● **Goal**: Count how many lines in the rows below contain the word "should". Reply with the number only.

Item-finding rows
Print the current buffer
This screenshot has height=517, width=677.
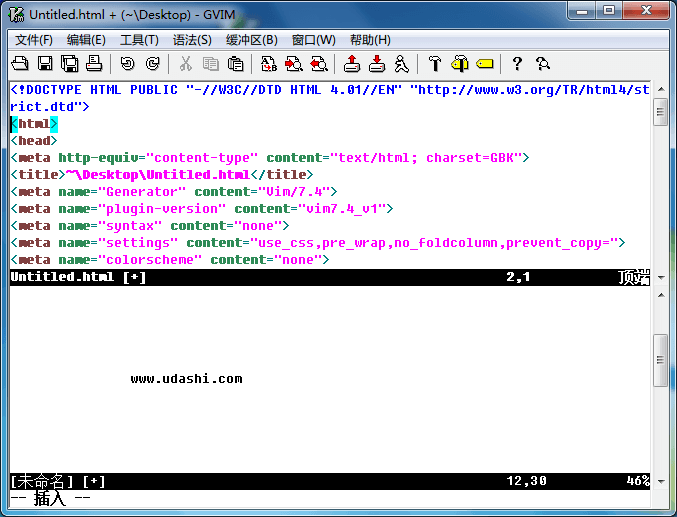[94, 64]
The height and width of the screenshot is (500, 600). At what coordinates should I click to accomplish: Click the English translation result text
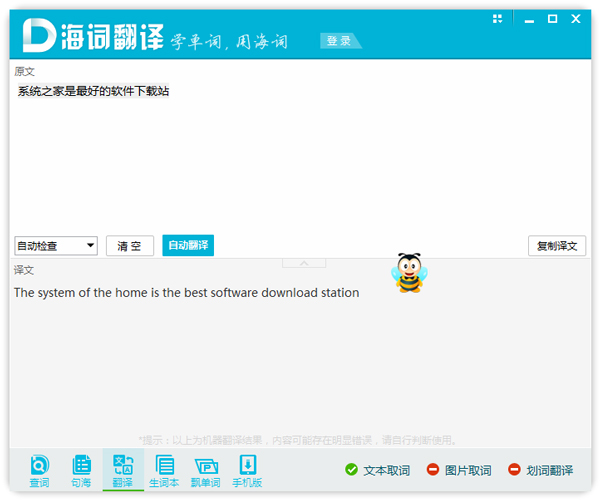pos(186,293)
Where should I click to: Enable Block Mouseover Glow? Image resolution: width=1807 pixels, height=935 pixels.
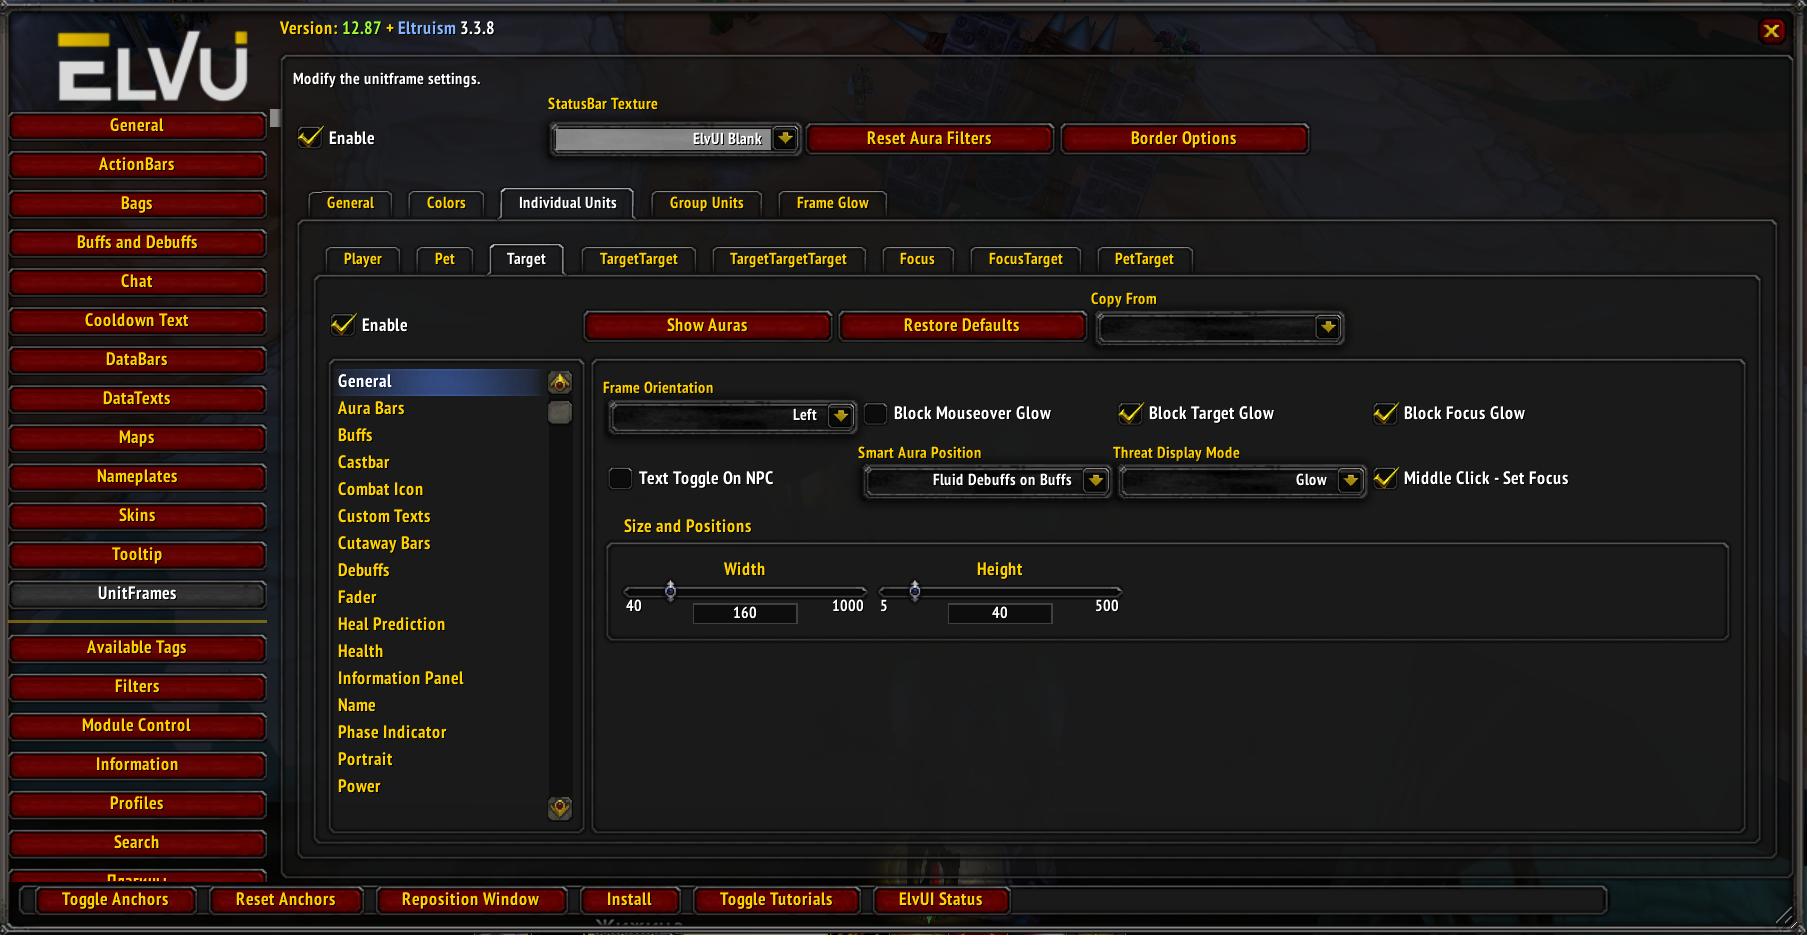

● **Task result**: 2